* [TASK ITEM] Copy word for word the lines from the start of the records through the line that contains "Image resolution: width=1854, height=1988.", both included.

* [DATASET CONTENT]
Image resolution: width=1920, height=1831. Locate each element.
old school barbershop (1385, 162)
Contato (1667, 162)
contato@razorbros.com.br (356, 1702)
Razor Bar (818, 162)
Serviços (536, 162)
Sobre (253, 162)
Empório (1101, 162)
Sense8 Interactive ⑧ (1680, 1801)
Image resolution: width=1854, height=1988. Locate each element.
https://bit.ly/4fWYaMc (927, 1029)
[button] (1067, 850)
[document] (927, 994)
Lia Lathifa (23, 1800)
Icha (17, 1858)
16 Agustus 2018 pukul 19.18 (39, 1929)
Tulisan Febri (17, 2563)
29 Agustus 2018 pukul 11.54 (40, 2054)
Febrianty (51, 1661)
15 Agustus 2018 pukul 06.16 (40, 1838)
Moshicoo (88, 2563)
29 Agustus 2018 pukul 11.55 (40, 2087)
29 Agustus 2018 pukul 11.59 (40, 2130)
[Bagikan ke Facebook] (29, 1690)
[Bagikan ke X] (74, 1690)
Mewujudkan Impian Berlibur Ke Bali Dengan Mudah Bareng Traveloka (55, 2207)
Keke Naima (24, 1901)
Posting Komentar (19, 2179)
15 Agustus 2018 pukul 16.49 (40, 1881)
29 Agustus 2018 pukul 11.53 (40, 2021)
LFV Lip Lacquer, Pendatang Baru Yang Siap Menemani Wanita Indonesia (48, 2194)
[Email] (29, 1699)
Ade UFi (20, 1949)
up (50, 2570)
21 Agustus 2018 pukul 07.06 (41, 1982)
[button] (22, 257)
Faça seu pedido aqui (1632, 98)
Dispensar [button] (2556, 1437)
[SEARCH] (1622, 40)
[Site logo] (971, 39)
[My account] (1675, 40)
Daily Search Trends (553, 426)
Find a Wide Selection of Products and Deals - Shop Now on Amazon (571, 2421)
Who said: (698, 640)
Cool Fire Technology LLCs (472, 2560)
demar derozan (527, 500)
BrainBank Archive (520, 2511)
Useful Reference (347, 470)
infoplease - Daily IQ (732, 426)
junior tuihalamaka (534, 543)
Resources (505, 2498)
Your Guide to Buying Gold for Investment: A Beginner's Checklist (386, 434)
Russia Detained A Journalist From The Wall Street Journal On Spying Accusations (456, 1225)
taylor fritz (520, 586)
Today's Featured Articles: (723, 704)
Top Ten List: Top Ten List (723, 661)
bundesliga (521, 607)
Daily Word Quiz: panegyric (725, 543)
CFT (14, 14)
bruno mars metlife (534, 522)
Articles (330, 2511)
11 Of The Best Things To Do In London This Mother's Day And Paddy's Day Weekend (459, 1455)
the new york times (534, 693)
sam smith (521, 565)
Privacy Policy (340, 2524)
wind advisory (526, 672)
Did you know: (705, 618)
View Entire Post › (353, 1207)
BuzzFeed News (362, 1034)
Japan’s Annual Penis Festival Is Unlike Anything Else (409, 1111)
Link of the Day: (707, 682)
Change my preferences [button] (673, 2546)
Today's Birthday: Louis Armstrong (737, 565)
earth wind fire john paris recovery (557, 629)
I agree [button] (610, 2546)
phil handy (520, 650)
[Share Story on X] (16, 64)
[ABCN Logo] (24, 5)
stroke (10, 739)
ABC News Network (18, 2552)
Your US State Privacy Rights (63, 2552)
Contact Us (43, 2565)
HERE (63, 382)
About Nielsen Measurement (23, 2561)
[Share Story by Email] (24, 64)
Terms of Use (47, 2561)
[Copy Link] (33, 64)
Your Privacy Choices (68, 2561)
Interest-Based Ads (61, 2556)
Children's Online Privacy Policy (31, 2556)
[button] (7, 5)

* [YOUR RESPONSE]
Image resolution: width=1920, height=1831. Locate each element.
old school barbershop (1385, 162)
Contato (1667, 162)
contato@razorbros.com.br (356, 1702)
Razor Bar (818, 162)
Serviços (536, 162)
Sobre (253, 162)
Empório (1101, 162)
Sense8 Interactive ⑧ (1680, 1801)
Image resolution: width=1854, height=1988. Locate each element.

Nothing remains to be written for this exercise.